Harbour Energy Aktie: Waldorf-Integration für 163 Millionen abgeschlossen
Veröffentlicht am: 22.07.2026 um 05:13 Uhr | Redaktion boerse-global.de
Harbour Energy festigt seinen Stand in der Nordsee. Die Integration der Waldorf-Assets ist offiziell abgeschlossen. Damit reagiert der Konzern auf den steigenden Konsolidierungsdruck in der Branche.

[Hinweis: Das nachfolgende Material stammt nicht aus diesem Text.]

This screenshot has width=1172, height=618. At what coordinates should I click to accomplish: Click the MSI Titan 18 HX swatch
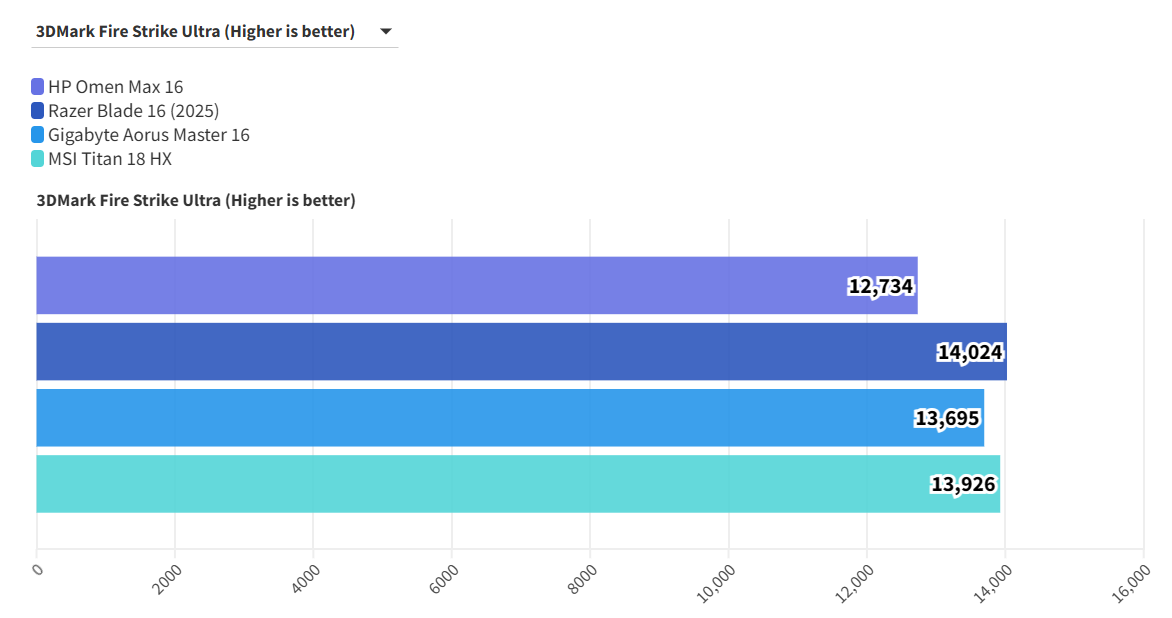[x=38, y=159]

Fokus auf Produktion und Effizienz
Die Übernahme der Waldorf-Assets kostete Harbour Energy final 163 Millionen Dollar. Dieser Schritt steigert die tägliche Fördermenge um rund 20.000 Barrel Öläquivalent. Parallel dazu wächst der Anteil am wichtigen Catcher-Feld auf nun 90 Prozent.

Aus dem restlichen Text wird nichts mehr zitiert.